**Exercise goal:**
Retype the line with "Enable center paragraph alignment" exactly. Then retype every line after it through the end of the entries below, and nothing more, leaving out pictures.
Entries shown START
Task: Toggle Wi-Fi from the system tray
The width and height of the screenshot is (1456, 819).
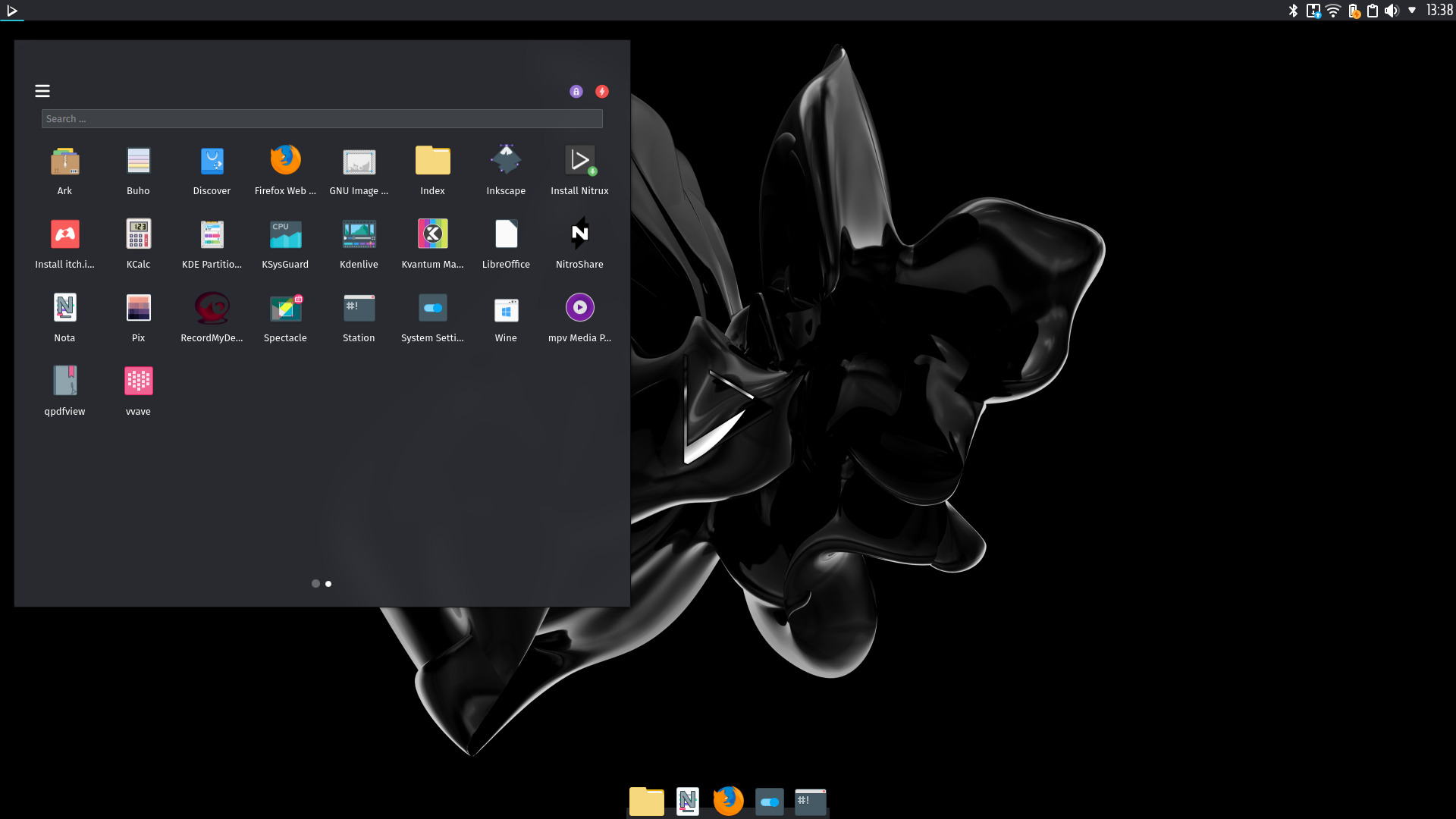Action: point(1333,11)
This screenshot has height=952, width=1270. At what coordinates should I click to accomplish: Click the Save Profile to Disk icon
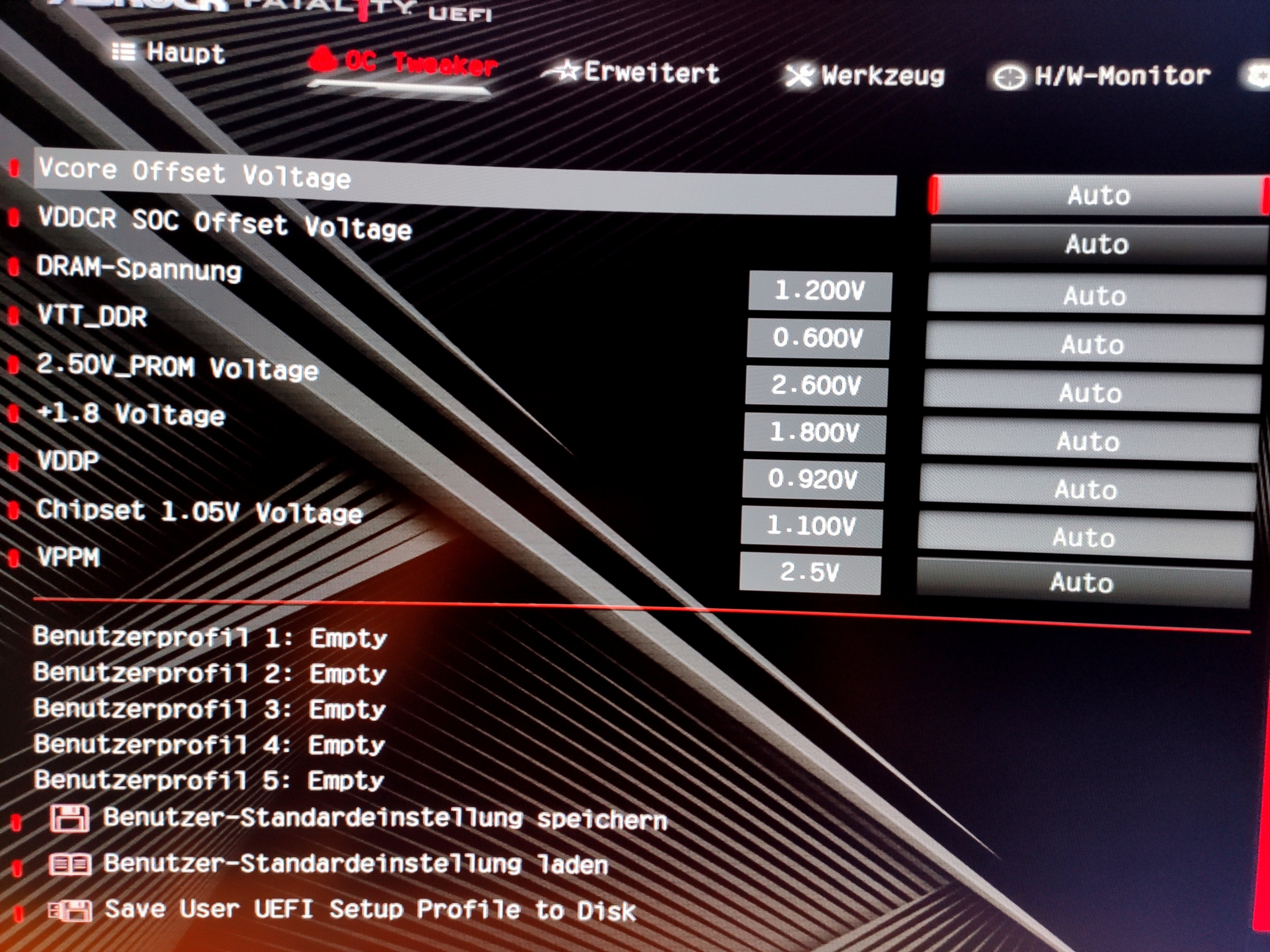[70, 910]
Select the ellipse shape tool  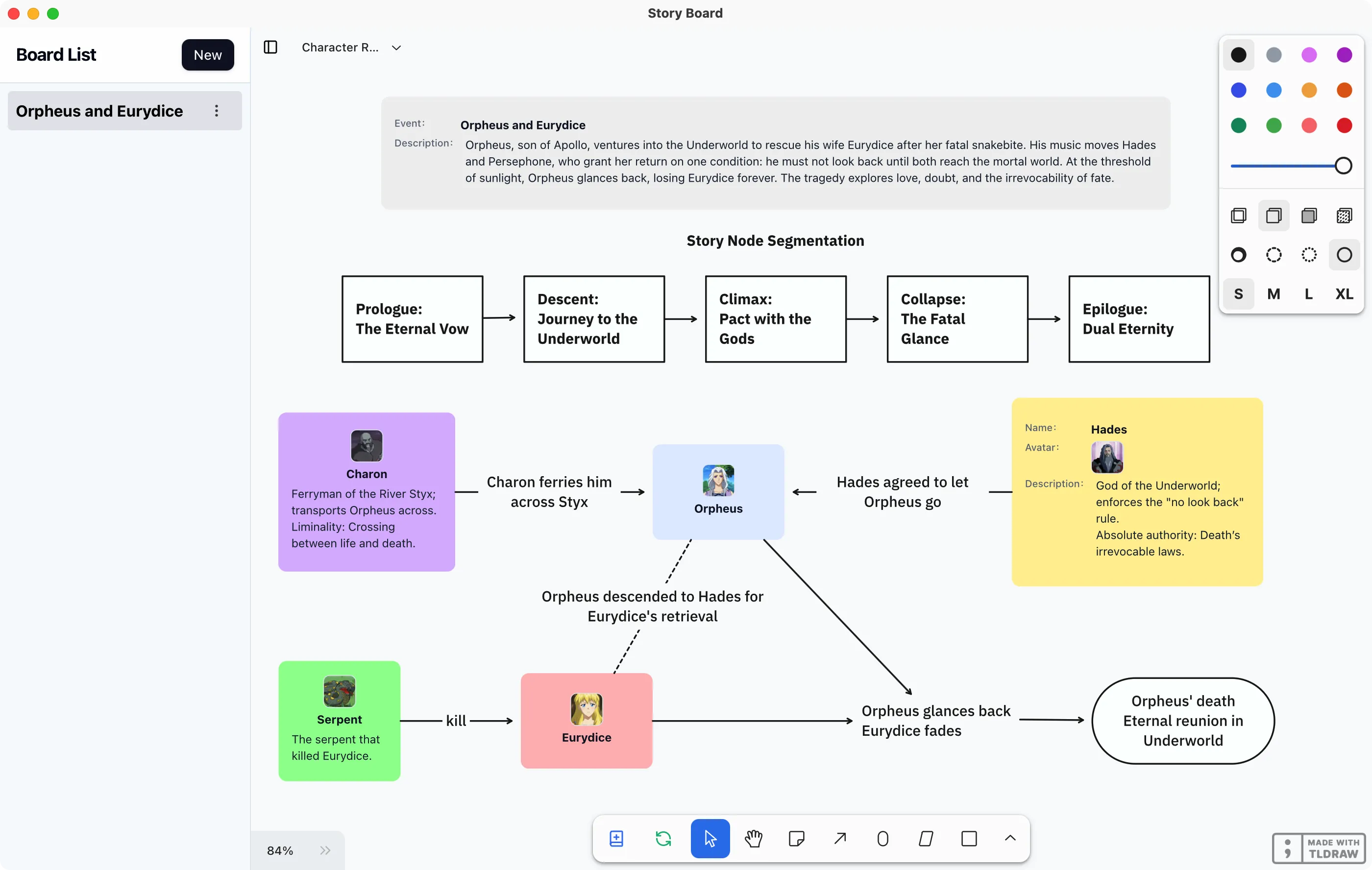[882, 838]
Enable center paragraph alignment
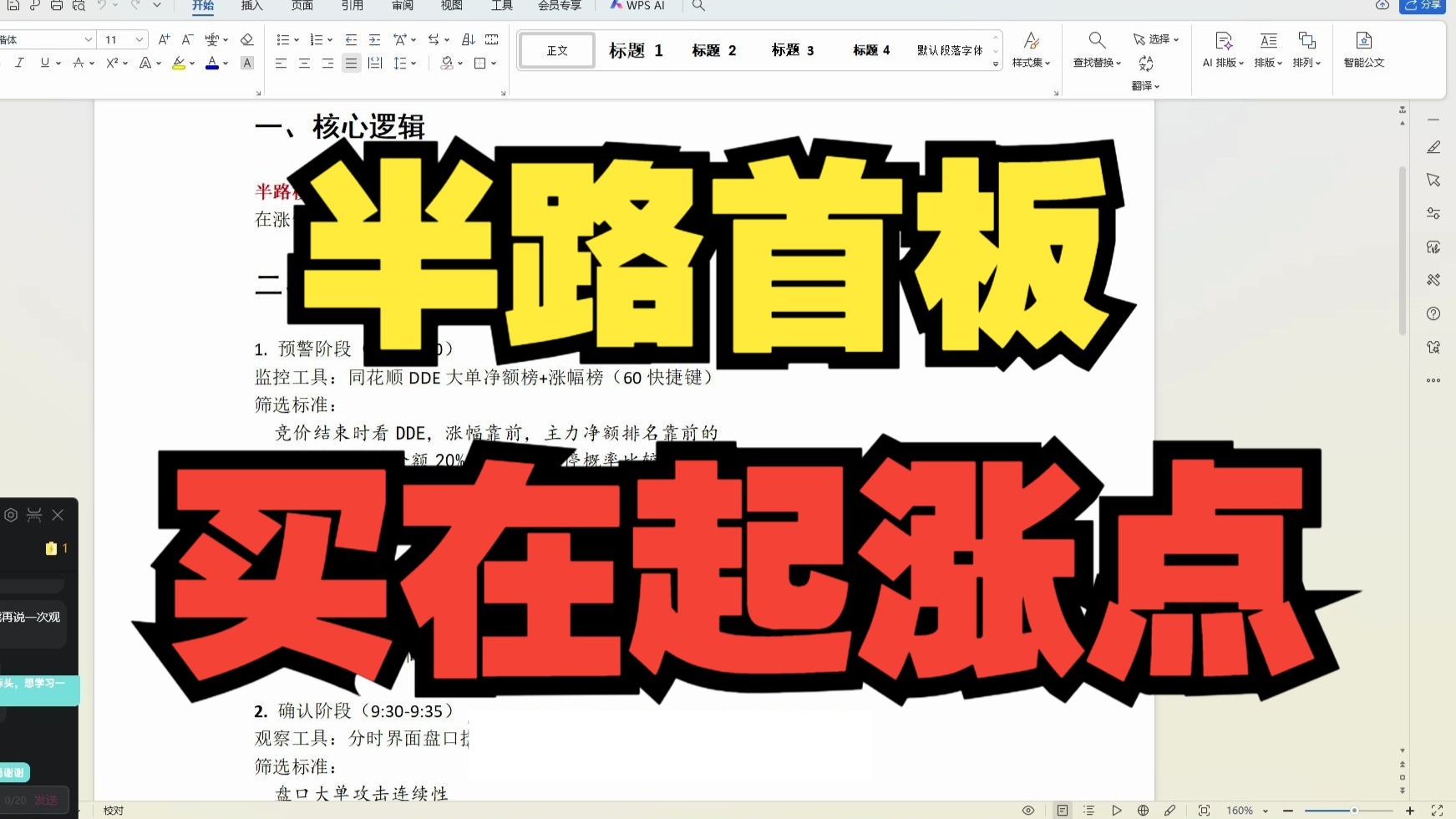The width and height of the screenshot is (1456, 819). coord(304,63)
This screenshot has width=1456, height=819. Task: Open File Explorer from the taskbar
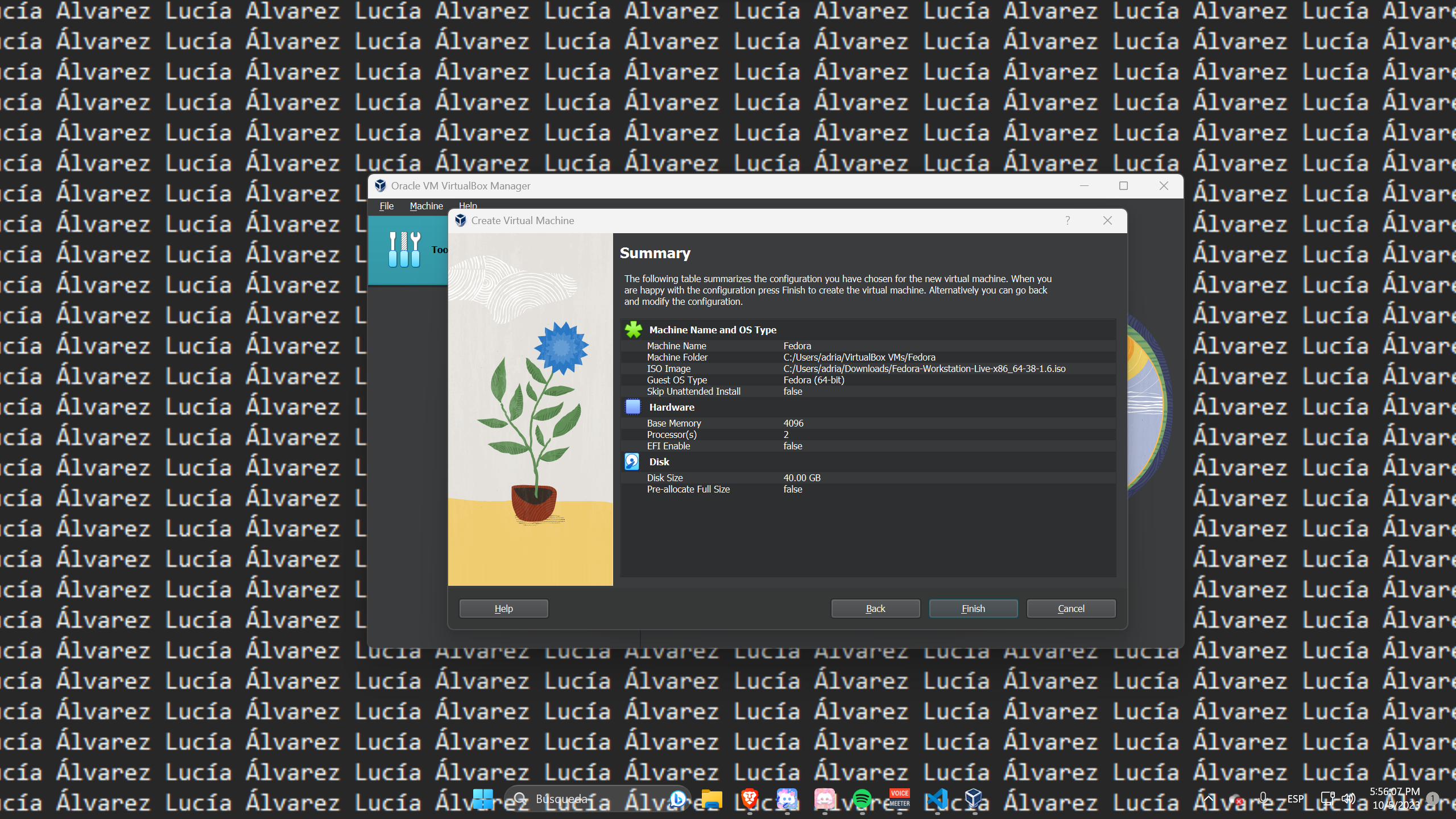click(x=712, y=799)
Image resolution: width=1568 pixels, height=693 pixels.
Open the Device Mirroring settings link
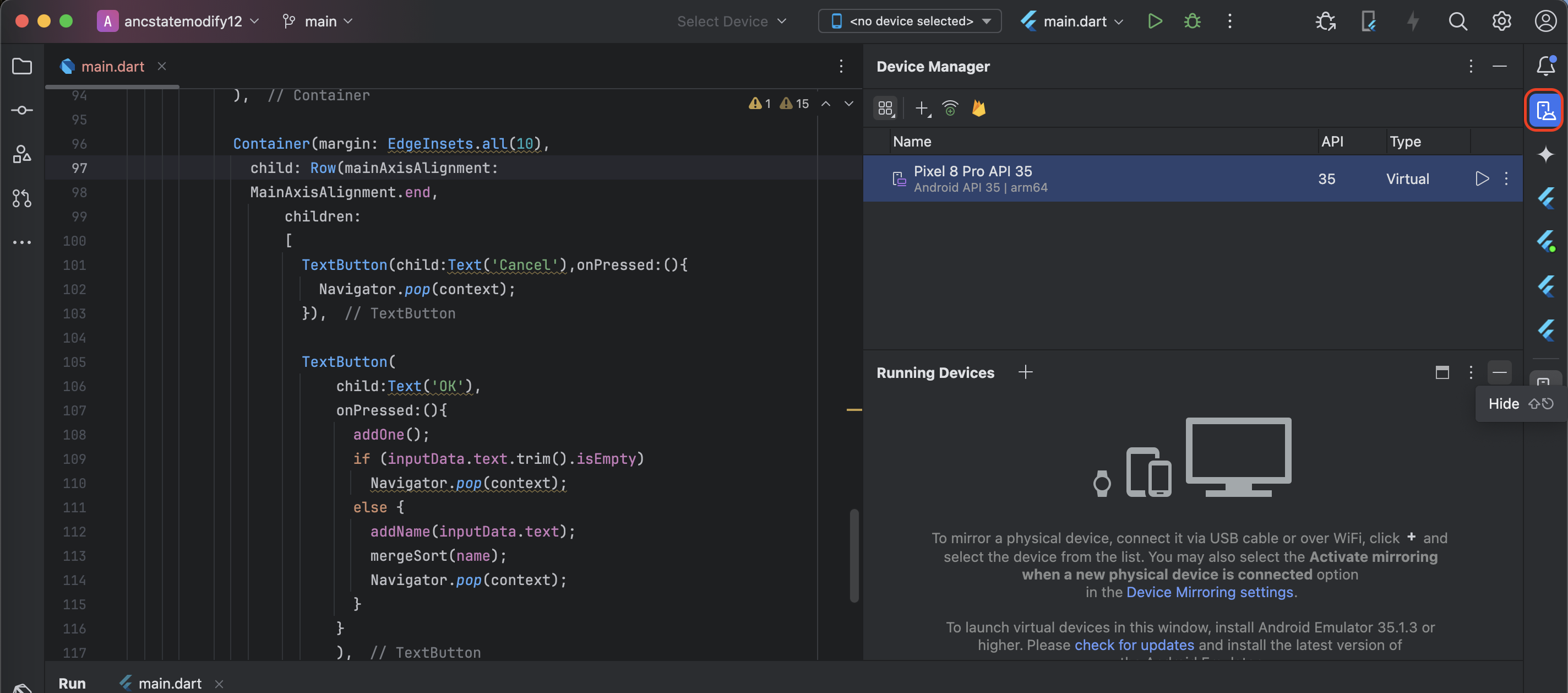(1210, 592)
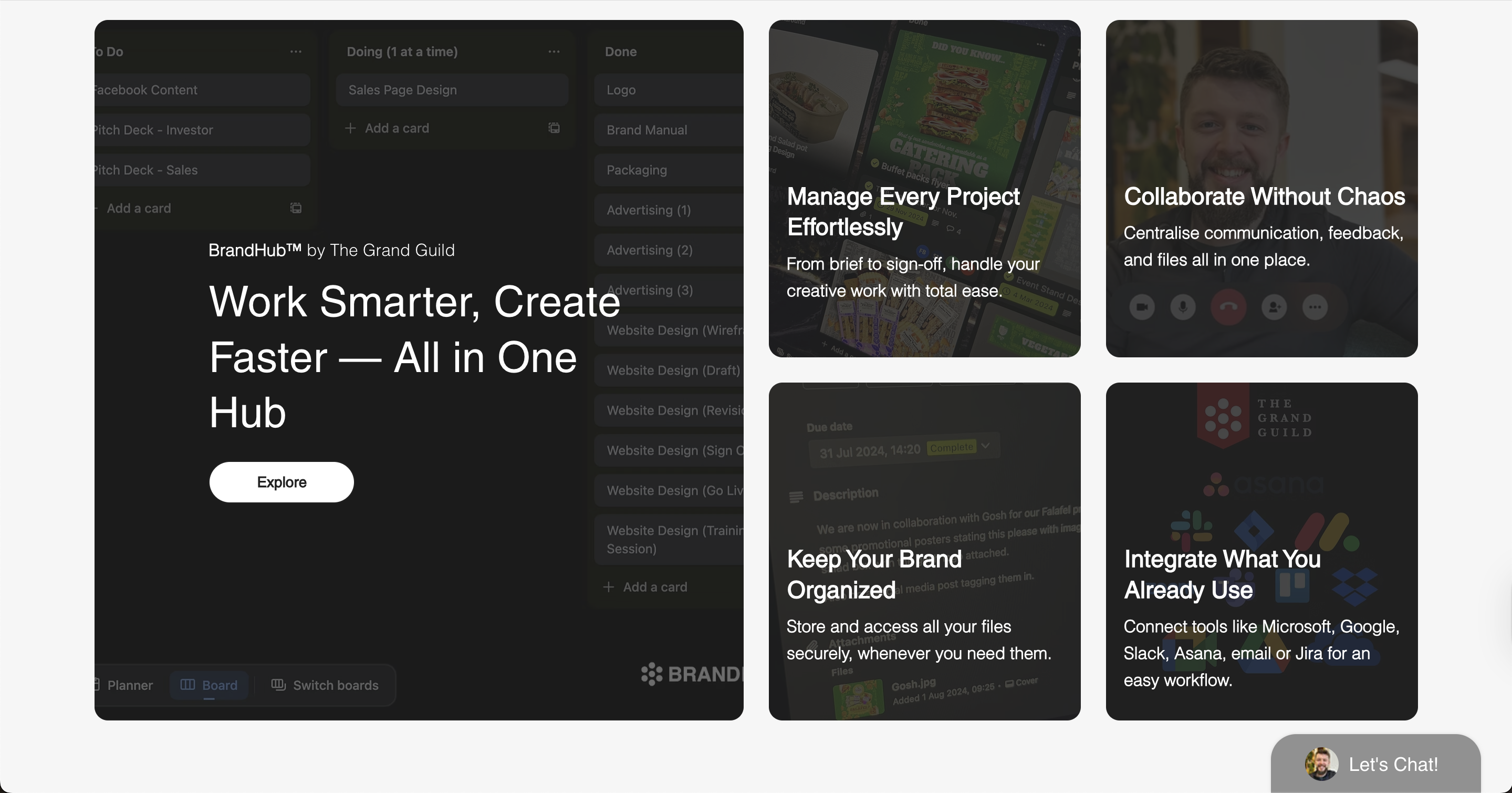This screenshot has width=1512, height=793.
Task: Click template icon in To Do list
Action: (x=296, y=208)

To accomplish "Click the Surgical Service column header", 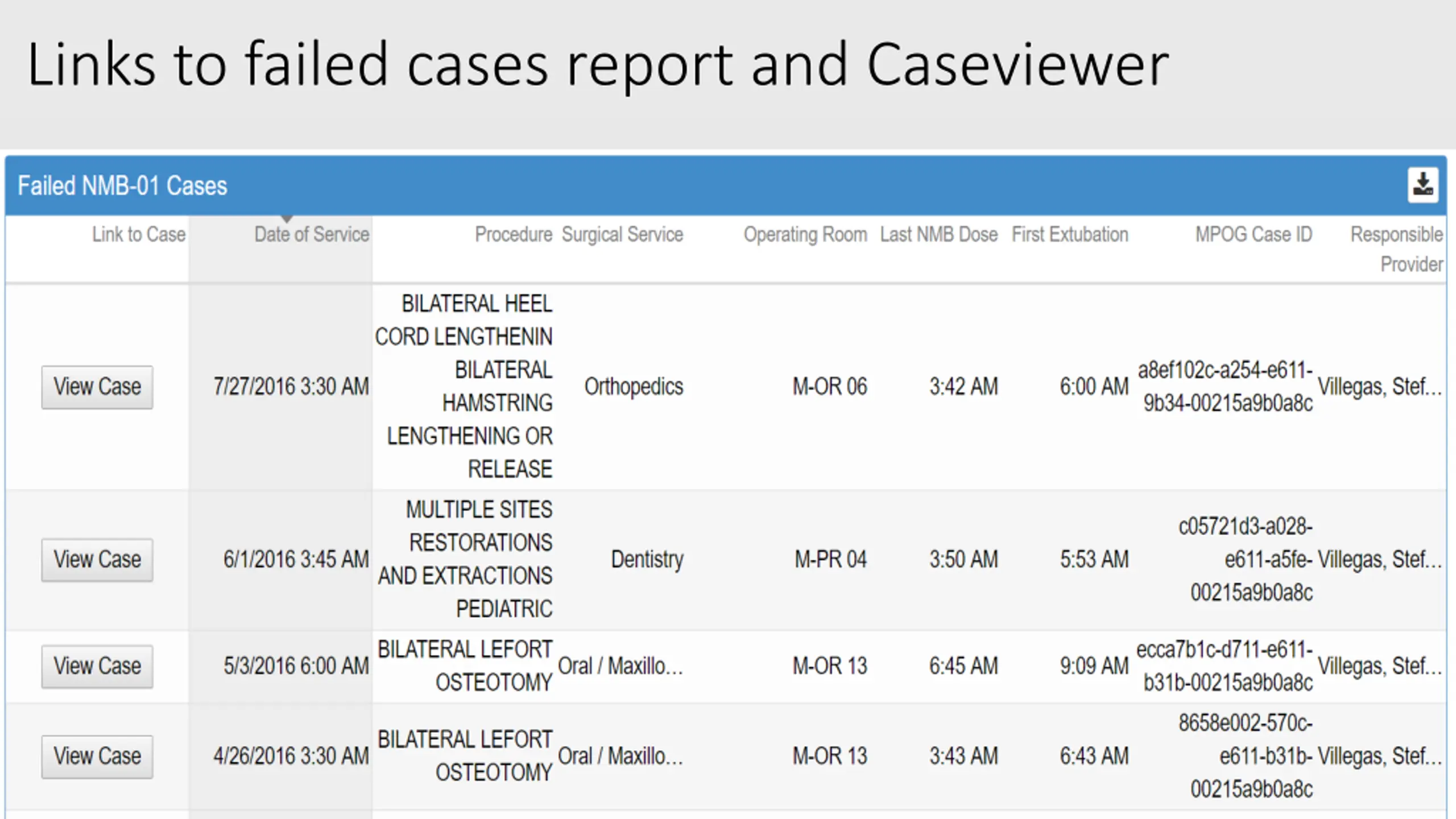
Entries shown END
**Response area:**
Enable center paragraph alignment
The width and height of the screenshot is (1456, 819). coord(304,63)
This screenshot has width=1456, height=819. Task: Open File Explorer from the taskbar
click(x=712, y=799)
Image resolution: width=1568 pixels, height=693 pixels.
Open the Device Mirroring settings link
(1210, 592)
This screenshot has width=1512, height=793.
Task: Click template icon in To Do list
Action: (x=296, y=208)

To accomplish "Click the Surgical Service column header", 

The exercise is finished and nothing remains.